* What you have to do
Copy out the records word for word, starting with the line that contains "The height and" and going on through the line that contains "pos(735,26)", and leave the pictures out of your copy.

* Data rows
══════
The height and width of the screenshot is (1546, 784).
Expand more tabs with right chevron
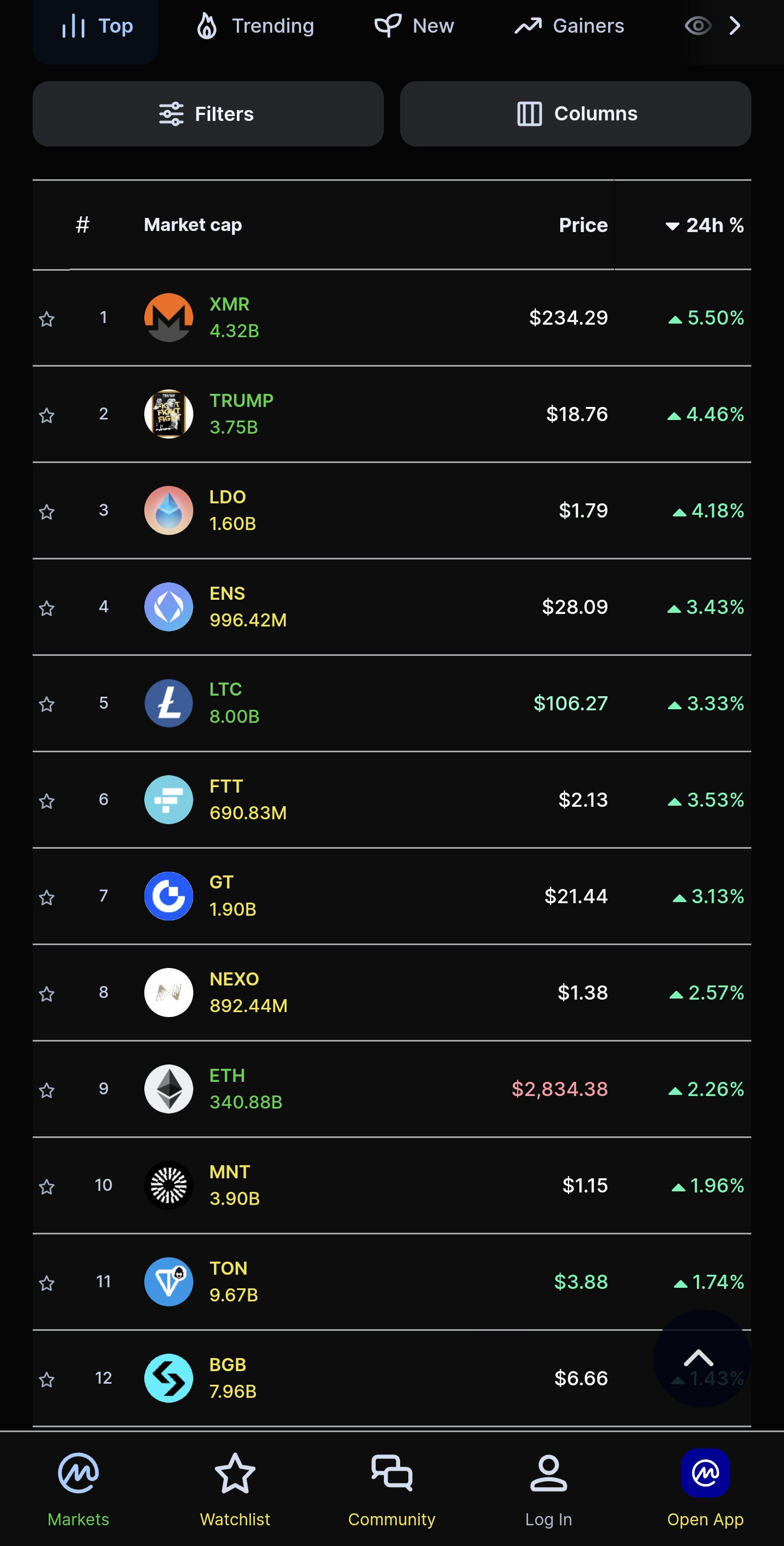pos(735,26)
══════
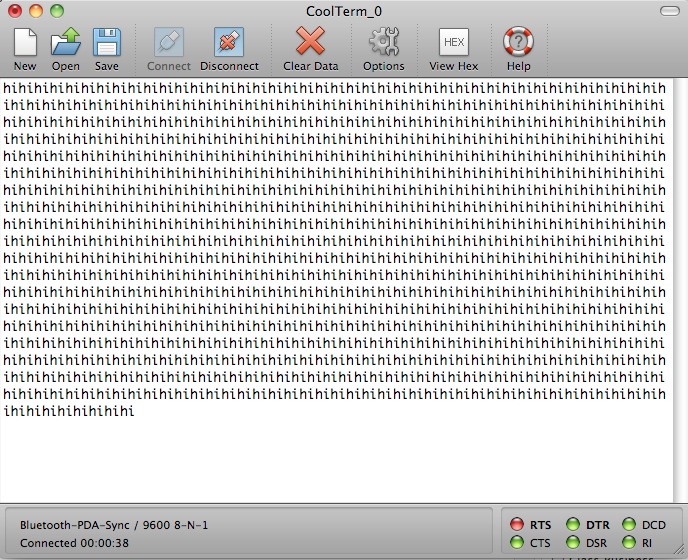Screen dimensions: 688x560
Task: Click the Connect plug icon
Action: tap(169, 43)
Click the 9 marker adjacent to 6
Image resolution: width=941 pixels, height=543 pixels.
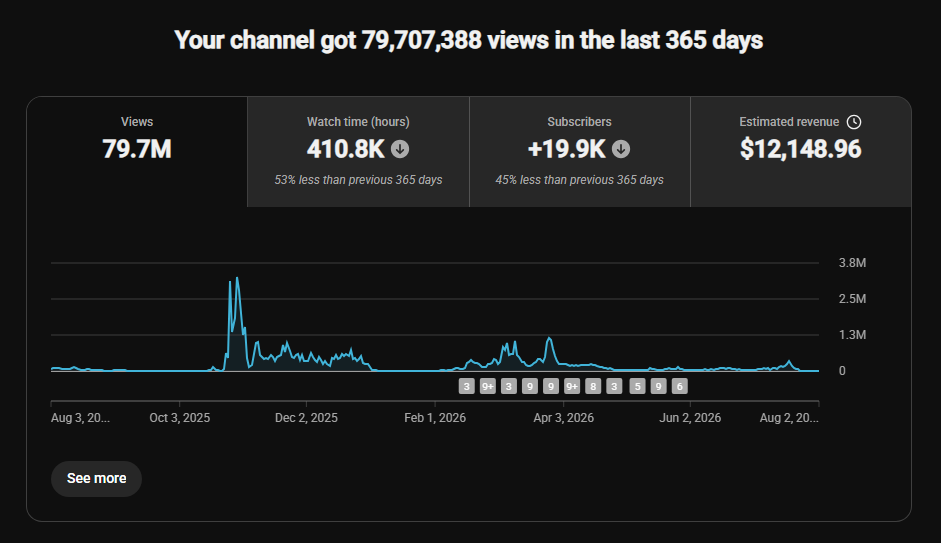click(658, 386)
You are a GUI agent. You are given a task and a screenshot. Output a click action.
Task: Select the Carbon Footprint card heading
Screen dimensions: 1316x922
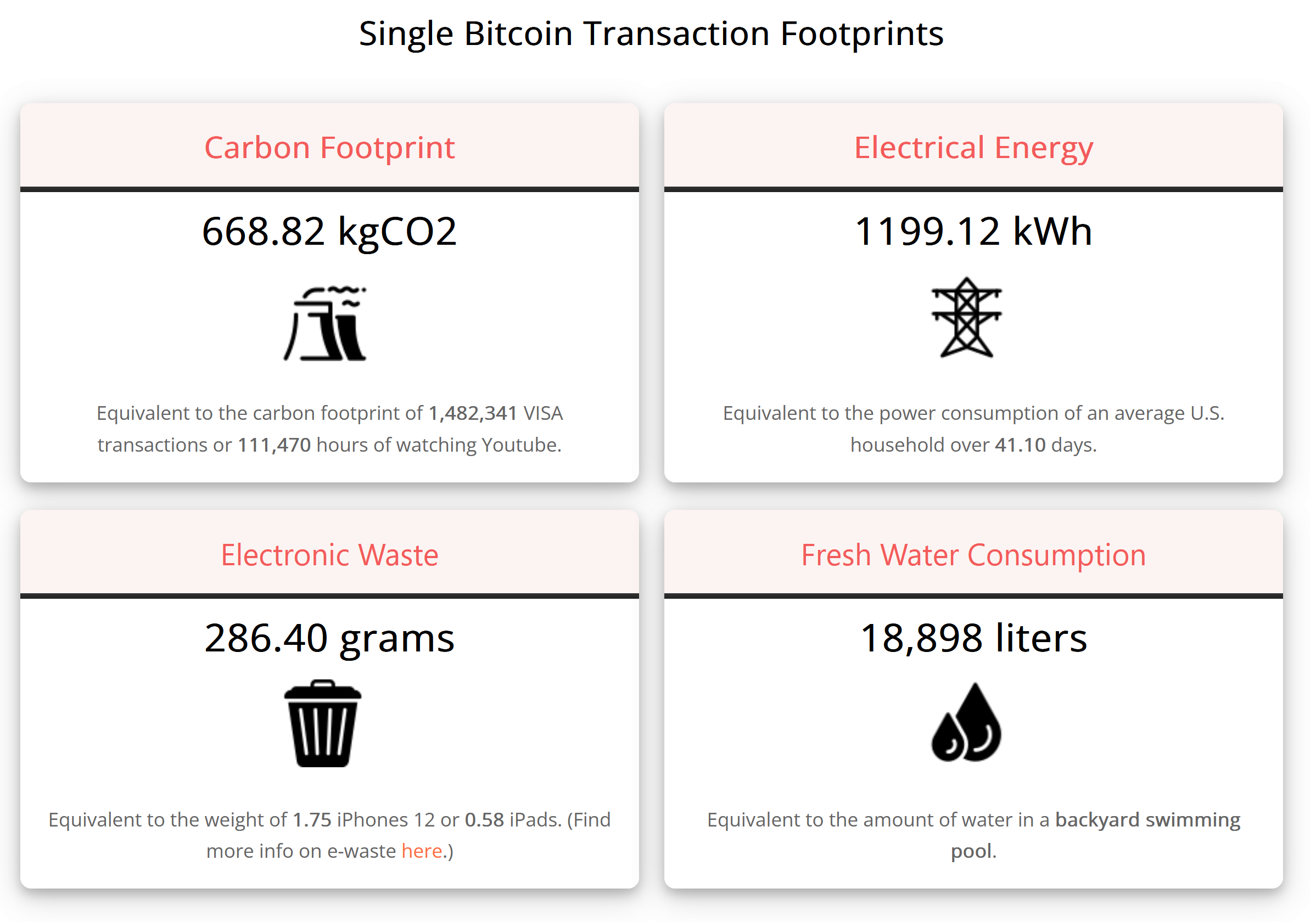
══════
* Exercise answer
The height and width of the screenshot is (1546, 784).
Expand more tabs with right chevron
pos(735,26)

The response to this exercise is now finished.